_YOUR ASSIGNMENT:_ Write out every line of the data below exactly as given.

Data entries:
= = = =
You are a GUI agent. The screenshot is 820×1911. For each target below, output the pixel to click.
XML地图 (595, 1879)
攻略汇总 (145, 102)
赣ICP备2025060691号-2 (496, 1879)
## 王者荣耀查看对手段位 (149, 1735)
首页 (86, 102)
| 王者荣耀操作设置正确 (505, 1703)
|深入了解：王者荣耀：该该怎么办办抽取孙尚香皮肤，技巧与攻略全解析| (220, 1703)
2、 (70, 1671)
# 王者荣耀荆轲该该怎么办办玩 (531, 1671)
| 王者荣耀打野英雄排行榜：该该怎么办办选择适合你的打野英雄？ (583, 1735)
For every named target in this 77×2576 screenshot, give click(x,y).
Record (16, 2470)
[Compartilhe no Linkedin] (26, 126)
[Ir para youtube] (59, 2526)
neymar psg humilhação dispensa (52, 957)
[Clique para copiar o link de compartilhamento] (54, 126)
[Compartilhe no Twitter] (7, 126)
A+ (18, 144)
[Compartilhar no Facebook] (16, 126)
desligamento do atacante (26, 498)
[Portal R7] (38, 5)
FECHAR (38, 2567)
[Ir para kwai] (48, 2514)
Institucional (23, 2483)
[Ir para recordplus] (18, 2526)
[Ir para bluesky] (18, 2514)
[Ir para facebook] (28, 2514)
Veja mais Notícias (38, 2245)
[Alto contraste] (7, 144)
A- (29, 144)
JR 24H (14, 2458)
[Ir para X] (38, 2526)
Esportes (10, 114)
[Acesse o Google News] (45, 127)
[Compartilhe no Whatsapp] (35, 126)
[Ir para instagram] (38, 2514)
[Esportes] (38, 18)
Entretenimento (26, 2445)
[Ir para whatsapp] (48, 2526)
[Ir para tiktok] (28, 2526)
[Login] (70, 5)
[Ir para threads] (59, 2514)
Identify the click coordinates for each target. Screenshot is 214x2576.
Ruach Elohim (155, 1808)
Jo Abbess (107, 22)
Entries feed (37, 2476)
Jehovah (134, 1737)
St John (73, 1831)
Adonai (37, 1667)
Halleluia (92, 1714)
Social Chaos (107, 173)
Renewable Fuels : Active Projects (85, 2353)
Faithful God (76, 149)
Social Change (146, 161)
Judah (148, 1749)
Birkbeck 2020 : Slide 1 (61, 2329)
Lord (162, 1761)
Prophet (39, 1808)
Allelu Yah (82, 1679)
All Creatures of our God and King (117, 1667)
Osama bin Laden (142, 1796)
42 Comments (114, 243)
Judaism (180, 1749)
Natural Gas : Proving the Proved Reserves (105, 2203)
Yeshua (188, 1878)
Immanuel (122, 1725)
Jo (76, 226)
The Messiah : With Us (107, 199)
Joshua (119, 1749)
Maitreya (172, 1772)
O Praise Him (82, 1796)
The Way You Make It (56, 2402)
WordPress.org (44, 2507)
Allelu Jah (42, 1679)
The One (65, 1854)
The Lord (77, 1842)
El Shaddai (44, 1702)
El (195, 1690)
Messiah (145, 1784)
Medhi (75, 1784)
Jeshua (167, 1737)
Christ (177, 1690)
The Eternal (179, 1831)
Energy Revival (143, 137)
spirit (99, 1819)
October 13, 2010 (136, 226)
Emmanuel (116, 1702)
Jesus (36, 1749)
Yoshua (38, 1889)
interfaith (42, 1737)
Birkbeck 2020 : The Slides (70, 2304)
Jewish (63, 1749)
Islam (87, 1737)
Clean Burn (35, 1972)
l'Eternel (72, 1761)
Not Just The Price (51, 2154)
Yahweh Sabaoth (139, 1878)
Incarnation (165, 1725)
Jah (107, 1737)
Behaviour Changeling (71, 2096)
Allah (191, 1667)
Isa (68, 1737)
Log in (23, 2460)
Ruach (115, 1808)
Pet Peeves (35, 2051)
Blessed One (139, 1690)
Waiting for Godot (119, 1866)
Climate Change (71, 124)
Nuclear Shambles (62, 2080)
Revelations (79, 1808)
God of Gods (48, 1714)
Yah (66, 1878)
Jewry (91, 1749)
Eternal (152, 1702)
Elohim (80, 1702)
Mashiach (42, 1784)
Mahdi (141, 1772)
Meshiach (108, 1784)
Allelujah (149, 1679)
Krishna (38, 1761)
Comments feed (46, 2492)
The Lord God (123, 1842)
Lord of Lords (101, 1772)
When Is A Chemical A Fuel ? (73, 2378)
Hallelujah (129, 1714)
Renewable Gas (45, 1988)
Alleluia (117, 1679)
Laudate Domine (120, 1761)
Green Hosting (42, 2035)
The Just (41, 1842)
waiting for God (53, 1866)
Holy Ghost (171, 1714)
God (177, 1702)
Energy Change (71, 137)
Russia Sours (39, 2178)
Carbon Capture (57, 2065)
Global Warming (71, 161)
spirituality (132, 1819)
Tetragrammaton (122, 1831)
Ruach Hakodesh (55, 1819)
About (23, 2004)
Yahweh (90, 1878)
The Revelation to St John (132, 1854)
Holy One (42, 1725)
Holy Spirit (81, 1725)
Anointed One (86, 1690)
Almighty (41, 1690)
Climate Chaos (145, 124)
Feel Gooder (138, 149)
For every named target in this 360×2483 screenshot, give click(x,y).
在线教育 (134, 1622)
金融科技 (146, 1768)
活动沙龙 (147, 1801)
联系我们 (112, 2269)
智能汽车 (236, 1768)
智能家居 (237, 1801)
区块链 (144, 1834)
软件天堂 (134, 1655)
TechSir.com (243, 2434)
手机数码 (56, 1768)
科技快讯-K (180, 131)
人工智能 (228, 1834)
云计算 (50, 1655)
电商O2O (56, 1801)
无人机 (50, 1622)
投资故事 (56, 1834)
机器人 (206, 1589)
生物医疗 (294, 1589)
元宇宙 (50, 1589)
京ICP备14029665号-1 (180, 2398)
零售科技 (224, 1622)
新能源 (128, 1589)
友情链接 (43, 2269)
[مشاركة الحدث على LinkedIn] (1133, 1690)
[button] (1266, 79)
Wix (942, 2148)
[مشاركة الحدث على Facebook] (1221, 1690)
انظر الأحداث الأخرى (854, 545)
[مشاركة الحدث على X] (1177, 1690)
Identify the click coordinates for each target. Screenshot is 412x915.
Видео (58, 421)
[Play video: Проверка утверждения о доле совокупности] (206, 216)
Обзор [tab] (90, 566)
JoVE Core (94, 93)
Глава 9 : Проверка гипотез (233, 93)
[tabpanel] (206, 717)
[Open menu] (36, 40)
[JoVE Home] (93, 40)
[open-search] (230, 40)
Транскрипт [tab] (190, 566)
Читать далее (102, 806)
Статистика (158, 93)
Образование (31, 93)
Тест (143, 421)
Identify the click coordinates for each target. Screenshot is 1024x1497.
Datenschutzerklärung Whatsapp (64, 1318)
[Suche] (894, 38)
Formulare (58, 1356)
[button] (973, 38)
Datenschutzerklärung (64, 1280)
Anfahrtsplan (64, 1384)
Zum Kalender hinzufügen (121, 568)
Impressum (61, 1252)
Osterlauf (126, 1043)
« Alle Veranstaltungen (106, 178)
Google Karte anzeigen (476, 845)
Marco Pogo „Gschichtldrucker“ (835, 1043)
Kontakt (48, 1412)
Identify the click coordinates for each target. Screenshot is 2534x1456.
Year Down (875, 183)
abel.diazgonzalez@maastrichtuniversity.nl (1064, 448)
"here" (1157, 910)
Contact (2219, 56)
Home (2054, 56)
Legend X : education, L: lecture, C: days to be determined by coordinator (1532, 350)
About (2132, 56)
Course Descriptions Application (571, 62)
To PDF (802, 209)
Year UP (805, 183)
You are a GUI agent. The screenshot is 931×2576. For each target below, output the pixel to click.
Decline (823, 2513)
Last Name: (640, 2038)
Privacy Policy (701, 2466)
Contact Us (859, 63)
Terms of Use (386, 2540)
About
= = = =
_ANSWER SPACE:_
You are a GUI agent. The screenshot is 820×1911. For each target below, output the pixel to click.
XML地图 (595, 1879)
攻略汇总 (145, 102)
赣ICP备2025060691号-2 (496, 1879)
## 王者荣耀查看对手段位 (149, 1735)
首页 (86, 102)
| 王者荣耀操作设置正确 (505, 1703)
|深入了解：王者荣耀：该该怎么办办抽取孙尚香皮肤，技巧与攻略全解析| (220, 1703)
2、 (70, 1671)
# 王者荣耀荆轲该该怎么办办玩 (531, 1671)
| 王者荣耀打野英雄排行榜：该该怎么办办选择适合你的打野英雄？ (583, 1735)
For every named target in this 77×2576 screenshot, give click(x,y).
Record (16, 2470)
[Compartilhe no Linkedin] (26, 126)
[Ir para youtube] (59, 2526)
neymar psg humilhação dispensa (52, 957)
[Clique para copiar o link de compartilhamento] (54, 126)
[Compartilhe no Twitter] (7, 126)
A+ (18, 144)
[Compartilhar no Facebook] (16, 126)
desligamento do atacante (26, 498)
[Portal R7] (38, 5)
FECHAR (38, 2567)
[Ir para kwai] (48, 2514)
Institucional (23, 2483)
[Ir para recordplus] (18, 2526)
[Ir para bluesky] (18, 2514)
[Ir para facebook] (28, 2514)
Veja mais Notícias (38, 2245)
[Alto contraste] (7, 144)
A- (29, 144)
JR 24H (14, 2458)
[Ir para X] (38, 2526)
Esportes (10, 114)
[Acesse o Google News] (45, 127)
[Compartilhe no Whatsapp] (35, 126)
[Ir para instagram] (38, 2514)
[Esportes] (38, 18)
Entretenimento (26, 2445)
[Ir para whatsapp] (48, 2526)
[Ir para tiktok] (28, 2526)
[Login] (70, 5)
[Ir para threads] (59, 2514)
Identify the click coordinates for each target. Screenshot is 214x2576.
Ruach Elohim (155, 1808)
Jo Abbess (107, 22)
Entries feed (37, 2476)
Jehovah (134, 1737)
St John (73, 1831)
Adonai (37, 1667)
Halleluia (92, 1714)
Social Chaos (107, 173)
Renewable Fuels : Active Projects (85, 2353)
Faithful God (76, 149)
Social Change (146, 161)
Judah (148, 1749)
Birkbeck 2020 : Slide 1 (61, 2329)
Lord (162, 1761)
Prophet (39, 1808)
Allelu Yah (82, 1679)
All Creatures of our God and King (117, 1667)
Osama bin Laden (142, 1796)
42 Comments (114, 243)
Judaism (180, 1749)
Natural Gas : Proving the Proved Reserves (105, 2203)
Yeshua (188, 1878)
Immanuel (122, 1725)
Jo (76, 226)
The Messiah : With Us (107, 199)
Joshua (119, 1749)
Maitreya (172, 1772)
O Praise Him (82, 1796)
The Way You Make It (56, 2402)
WordPress.org (44, 2507)
Allelu Jah (42, 1679)
The One (65, 1854)
The Lord (77, 1842)
El Shaddai (44, 1702)
El (195, 1690)
Messiah (145, 1784)
Medhi (75, 1784)
Jeshua (167, 1737)
Christ (177, 1690)
The Eternal (179, 1831)
Energy Revival (143, 137)
spirit (99, 1819)
October 13, 2010 (136, 226)
Emmanuel (116, 1702)
Jesus (36, 1749)
Yoshua (38, 1889)
interfaith (42, 1737)
Birkbeck 2020 : The Slides (70, 2304)
Jewish (63, 1749)
Islam (87, 1737)
Clean Burn (35, 1972)
l'Eternel (72, 1761)
Not Just The Price (51, 2154)
Yahweh Sabaoth (139, 1878)
Incarnation (165, 1725)
Jah (107, 1737)
Behaviour Changeling (71, 2096)
Allah (191, 1667)
Isa (68, 1737)
Log in (23, 2460)
Ruach (115, 1808)
Pet Peeves (35, 2051)
Blessed One (139, 1690)
Waiting for Godot (119, 1866)
Climate Change (71, 124)
Nuclear Shambles (62, 2080)
Revelations (79, 1808)
God of Gods (48, 1714)
Yah (66, 1878)
Jewry (91, 1749)
Eternal (152, 1702)
Elohim (80, 1702)
Mashiach (42, 1784)
Mahdi (141, 1772)
Meshiach (108, 1784)
Allelujah (149, 1679)
Krishna (38, 1761)
Comments feed (46, 2492)
The Lord God (123, 1842)
Lord of Lords (101, 1772)
When Is A Chemical A Fuel ? (73, 2378)
Hallelujah (129, 1714)
Renewable Gas (45, 1988)
Alleluia (117, 1679)
Laudate Domine (120, 1761)
Green Hosting (42, 2035)
The Just (41, 1842)
waiting for God (53, 1866)
Holy Ghost (171, 1714)
God (177, 1702)
Energy Change (71, 137)
Russia Sours (39, 2178)
Carbon Capture (57, 2065)
Global Warming (71, 161)
spirituality (132, 1819)
Tetragrammaton (122, 1831)
Ruach Hakodesh (55, 1819)
About (23, 2004)
Yahweh (90, 1878)
The Revelation to St John (132, 1854)
Holy One (42, 1725)
Holy Spirit (81, 1725)
Anointed One (86, 1690)
Almighty (41, 1690)
Climate Chaos (145, 124)
Feel Gooder (138, 149)
For every named target in this 360×2483 screenshot, give click(x,y).
在线教育 (134, 1622)
金融科技 (146, 1768)
活动沙龙 (147, 1801)
联系我们 (112, 2269)
智能汽车 (236, 1768)
智能家居 (237, 1801)
区块链 (144, 1834)
软件天堂 (134, 1655)
TechSir.com (243, 2434)
手机数码 (56, 1768)
科技快讯-K (180, 131)
人工智能 (228, 1834)
云计算 (50, 1655)
电商O2O (56, 1801)
无人机 (50, 1622)
投资故事 (56, 1834)
机器人 (206, 1589)
生物医疗 (294, 1589)
元宇宙 (50, 1589)
京ICP备14029665号-1 (180, 2398)
零售科技 (224, 1622)
新能源 (128, 1589)
友情链接 (43, 2269)
[مشاركة الحدث على LinkedIn] (1133, 1690)
[button] (1266, 79)
Wix (942, 2148)
[مشاركة الحدث على Facebook] (1221, 1690)
انظر الأحداث الأخرى (854, 545)
[مشاركة الحدث على X] (1177, 1690)
Identify the click coordinates for each target. Screenshot is 412x915.
Видео (58, 421)
[Play video: Проверка утверждения о доле совокупности] (206, 216)
Обзор [tab] (90, 566)
JoVE Core (94, 93)
Глава 9 : Проверка гипотез (233, 93)
[tabpanel] (206, 717)
[Open menu] (36, 40)
[JoVE Home] (93, 40)
[open-search] (230, 40)
Транскрипт [tab] (190, 566)
Читать далее (102, 806)
Статистика (158, 93)
Образование (31, 93)
Тест (143, 421)
Identify the click coordinates for each target. Screenshot is 1024x1497.
Datenschutzerklärung Whatsapp (64, 1318)
[Suche] (894, 38)
Formulare (58, 1356)
[button] (973, 38)
Datenschutzerklärung (64, 1280)
Anfahrtsplan (64, 1384)
Zum Kalender hinzufügen (121, 568)
Impressum (61, 1252)
Osterlauf (126, 1043)
« Alle Veranstaltungen (106, 178)
Google Karte anzeigen (476, 845)
Marco Pogo „Gschichtldrucker“ (835, 1043)
Kontakt (48, 1412)
Identify the click coordinates for each target. Screenshot is 2534x1456.
Year Down (875, 183)
abel.diazgonzalez@maastrichtuniversity.nl (1064, 448)
"here" (1157, 910)
Contact (2219, 56)
Home (2054, 56)
Legend X : education, L: lecture, C: days to be determined by coordinator (1532, 350)
About (2132, 56)
Course Descriptions Application (571, 62)
To PDF (802, 209)
Year UP (805, 183)
You are a GUI agent. The screenshot is 931×2576. For each target below, output the pixel to click.
Decline (823, 2513)
Last Name: (640, 2038)
Privacy Policy (701, 2466)
Contact Us (859, 63)
Terms of Use (386, 2540)
About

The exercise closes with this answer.